The foundation stiffness can be affected by scour which has occurred at several wind turbine sites e.g. Scroby Sands, and Prinses Amelia where granular soils and high currents were a factor.

“Following the bathymetric surveys some scour pits have been identified with a depth of 5 m and diameter of 60 m around each turbine, which were predicted by the original EIA.

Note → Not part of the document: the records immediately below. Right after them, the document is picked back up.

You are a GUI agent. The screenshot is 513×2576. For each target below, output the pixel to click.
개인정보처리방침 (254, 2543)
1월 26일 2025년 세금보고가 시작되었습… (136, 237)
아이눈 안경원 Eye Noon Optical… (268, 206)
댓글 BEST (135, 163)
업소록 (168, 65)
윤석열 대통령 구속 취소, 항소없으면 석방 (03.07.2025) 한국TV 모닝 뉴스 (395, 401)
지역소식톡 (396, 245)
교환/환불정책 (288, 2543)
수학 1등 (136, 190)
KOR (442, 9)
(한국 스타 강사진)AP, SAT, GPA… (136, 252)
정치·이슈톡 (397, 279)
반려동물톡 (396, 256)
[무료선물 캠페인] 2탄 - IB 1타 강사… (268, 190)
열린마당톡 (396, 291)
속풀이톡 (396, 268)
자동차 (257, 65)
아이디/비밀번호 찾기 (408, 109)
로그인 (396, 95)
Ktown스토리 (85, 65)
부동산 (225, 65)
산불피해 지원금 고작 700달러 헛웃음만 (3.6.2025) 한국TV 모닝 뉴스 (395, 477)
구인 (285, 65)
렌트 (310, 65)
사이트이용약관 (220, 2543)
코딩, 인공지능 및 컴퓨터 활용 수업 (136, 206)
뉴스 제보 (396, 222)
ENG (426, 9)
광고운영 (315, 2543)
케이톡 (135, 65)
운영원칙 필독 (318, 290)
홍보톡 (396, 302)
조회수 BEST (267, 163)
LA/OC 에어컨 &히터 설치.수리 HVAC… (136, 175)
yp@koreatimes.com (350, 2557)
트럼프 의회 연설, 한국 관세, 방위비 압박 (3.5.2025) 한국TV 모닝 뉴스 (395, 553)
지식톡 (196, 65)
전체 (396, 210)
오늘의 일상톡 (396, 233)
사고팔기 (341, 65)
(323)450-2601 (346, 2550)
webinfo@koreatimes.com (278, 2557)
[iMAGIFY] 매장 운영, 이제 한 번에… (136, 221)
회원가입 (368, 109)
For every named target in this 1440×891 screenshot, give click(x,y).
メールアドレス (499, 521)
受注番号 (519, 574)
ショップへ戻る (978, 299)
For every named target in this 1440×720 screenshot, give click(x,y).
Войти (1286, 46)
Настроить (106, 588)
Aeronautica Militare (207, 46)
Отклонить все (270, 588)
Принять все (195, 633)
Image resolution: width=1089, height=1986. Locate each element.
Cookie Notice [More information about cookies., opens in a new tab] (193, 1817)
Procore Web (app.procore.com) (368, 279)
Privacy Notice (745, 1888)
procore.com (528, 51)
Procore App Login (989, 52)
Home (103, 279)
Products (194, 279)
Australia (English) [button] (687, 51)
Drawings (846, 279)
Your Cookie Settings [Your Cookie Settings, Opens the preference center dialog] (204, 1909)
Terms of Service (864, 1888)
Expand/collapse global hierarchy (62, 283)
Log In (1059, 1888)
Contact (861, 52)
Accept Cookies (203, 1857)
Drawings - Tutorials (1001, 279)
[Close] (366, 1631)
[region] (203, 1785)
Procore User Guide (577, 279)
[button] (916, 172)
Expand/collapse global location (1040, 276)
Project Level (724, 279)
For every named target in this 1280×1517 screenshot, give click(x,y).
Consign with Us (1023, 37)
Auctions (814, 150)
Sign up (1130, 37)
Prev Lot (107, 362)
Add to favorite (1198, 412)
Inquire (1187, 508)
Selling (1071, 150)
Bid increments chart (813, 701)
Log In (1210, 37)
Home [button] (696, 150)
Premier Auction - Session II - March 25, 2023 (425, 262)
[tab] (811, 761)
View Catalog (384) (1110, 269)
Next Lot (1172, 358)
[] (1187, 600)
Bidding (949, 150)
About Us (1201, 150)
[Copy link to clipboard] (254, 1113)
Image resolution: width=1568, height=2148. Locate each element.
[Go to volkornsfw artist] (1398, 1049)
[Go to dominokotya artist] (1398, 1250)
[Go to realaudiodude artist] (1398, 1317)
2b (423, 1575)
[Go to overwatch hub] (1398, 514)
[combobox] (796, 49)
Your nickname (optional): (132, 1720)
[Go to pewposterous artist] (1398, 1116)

We now have an improved understanding of the extent of this scour and importantly the scour tails local to each turbine and in each area of the wind farm. This information will be useful in determination of the necessity for scour protection in future years.”

[Ref. 3.1.37].

Figure 15 [Ref. 3.1.38]

Waves, as well as wind and currents affect the natural period of the structure. In shallow water there are many more cycles of low periods in a stress region where more cycles are available. As water depth increases, so the natural period increases and the stress region has less available cycles. This makes structures that have more than a single pile, and concrete structures a preferred solution as the depth of water increases. The effect of excitation and also damping is taken into account, or loads must be assessed

conservatively if sufficient data is not available. The soil is an important factor in this evaluation.